===== Data for review =====
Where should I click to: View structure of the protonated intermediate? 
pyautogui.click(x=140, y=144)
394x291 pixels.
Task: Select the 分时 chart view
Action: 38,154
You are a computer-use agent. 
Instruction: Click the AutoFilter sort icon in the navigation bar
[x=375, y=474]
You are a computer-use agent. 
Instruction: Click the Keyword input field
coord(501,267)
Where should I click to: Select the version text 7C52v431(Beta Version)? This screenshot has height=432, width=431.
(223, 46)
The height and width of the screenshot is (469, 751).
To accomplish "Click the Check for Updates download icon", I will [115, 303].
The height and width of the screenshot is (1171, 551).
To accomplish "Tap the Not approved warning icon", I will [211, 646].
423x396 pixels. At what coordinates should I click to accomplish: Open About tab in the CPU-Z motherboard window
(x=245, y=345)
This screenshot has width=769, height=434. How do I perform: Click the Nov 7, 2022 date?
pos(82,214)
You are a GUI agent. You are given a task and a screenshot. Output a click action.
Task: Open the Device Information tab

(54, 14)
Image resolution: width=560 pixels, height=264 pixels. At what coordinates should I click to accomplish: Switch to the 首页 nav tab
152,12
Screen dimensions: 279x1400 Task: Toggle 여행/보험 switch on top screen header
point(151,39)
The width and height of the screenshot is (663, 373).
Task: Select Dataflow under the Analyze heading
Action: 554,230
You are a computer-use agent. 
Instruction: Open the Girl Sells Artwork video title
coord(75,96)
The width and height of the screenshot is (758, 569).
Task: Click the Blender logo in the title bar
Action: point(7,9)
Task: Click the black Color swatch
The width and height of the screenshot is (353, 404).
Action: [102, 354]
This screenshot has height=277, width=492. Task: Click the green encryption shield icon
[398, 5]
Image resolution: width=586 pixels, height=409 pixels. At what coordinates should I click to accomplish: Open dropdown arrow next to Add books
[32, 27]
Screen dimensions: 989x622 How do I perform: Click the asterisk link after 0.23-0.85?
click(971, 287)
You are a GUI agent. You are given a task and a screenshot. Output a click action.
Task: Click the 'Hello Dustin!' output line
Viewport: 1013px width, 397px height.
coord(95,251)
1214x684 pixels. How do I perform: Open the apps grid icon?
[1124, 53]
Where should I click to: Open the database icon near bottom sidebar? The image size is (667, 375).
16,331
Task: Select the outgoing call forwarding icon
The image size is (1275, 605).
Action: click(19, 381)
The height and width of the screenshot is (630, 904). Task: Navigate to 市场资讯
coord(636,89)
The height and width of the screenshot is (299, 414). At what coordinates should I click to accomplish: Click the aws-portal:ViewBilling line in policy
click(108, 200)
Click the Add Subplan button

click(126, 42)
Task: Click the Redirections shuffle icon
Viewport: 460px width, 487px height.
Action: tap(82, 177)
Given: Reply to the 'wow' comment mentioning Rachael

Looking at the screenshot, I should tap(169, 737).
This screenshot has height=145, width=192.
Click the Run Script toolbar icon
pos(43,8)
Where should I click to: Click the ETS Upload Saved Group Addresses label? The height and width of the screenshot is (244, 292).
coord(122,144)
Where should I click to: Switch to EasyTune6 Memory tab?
=====
*The task:*
Output all entries exactly as given above.

*Task output:*
Where should I click to: View structure of the protonated intermediate? 
pyautogui.click(x=140, y=144)
394x291 pixels.
Task: Select the 分时 chart view
Action: 38,154
You are a computer-use agent. 
Instruction: Click the AutoFilter sort icon in the navigation bar
[x=375, y=474]
You are a computer-use agent. 
Instruction: Click the Keyword input field
coord(501,267)
Where should I click to: Select the version text 7C52v431(Beta Version)? This screenshot has height=432, width=431.
(223, 46)
The height and width of the screenshot is (469, 751).
To accomplish "Click the Check for Updates download icon", I will [115, 303].
The height and width of the screenshot is (1171, 551).
To accomplish "Tap the Not approved warning icon", I will [211, 646].
423x396 pixels. At what coordinates should I click to accomplish: Open About tab in the CPU-Z motherboard window
(x=245, y=345)
This screenshot has width=769, height=434. How do I perform: Click the Nov 7, 2022 date?
pos(82,214)
You are a GUI agent. You are given a task and a screenshot. Output a click action.
Task: Open the Device Information tab

(54, 14)
Image resolution: width=560 pixels, height=264 pixels. At what coordinates should I click to accomplish: Switch to the 首页 nav tab
152,12
Screen dimensions: 279x1400 Task: Toggle 여행/보험 switch on top screen header
point(151,39)
The width and height of the screenshot is (663, 373).
Task: Select Dataflow under the Analyze heading
Action: 554,230
You are a computer-use agent. 
Instruction: Open the Girl Sells Artwork video title
coord(75,96)
The width and height of the screenshot is (758, 569).
Task: Click the Blender logo in the title bar
Action: point(7,9)
Task: Click the black Color swatch
The width and height of the screenshot is (353, 404).
Action: [102, 354]
This screenshot has height=277, width=492. Task: Click the green encryption shield icon
[398, 5]
Image resolution: width=586 pixels, height=409 pixels. At what coordinates should I click to accomplish: Open dropdown arrow next to Add books
[32, 27]
Screen dimensions: 989x622 How do I perform: Click the asterisk link after 0.23-0.85?
click(971, 287)
You are a GUI agent. You are given a task and a screenshot. Output a click action.
Task: Click the 'Hello Dustin!' output line
Viewport: 1013px width, 397px height.
coord(95,251)
1214x684 pixels. How do I perform: Open the apps grid icon?
[1124, 53]
Where should I click to: Open the database icon near bottom sidebar? The image size is (667, 375).
16,331
Task: Select the outgoing call forwarding icon
The image size is (1275, 605).
Action: click(19, 381)
The height and width of the screenshot is (630, 904). Task: Navigate to 市场资讯
coord(636,89)
The height and width of the screenshot is (299, 414). At what coordinates should I click to accomplish: Click the aws-portal:ViewBilling line in policy
click(108, 200)
Click the Add Subplan button

click(126, 42)
Task: Click the Redirections shuffle icon
Viewport: 460px width, 487px height.
Action: tap(82, 177)
Given: Reply to the 'wow' comment mentioning Rachael

Looking at the screenshot, I should tap(169, 737).
This screenshot has height=145, width=192.
Click the Run Script toolbar icon
pos(43,8)
Where should I click to: Click the ETS Upload Saved Group Addresses label? The height and width of the screenshot is (244, 292).
coord(122,144)
Where should I click to: Switch to EasyTune6 Memory tab?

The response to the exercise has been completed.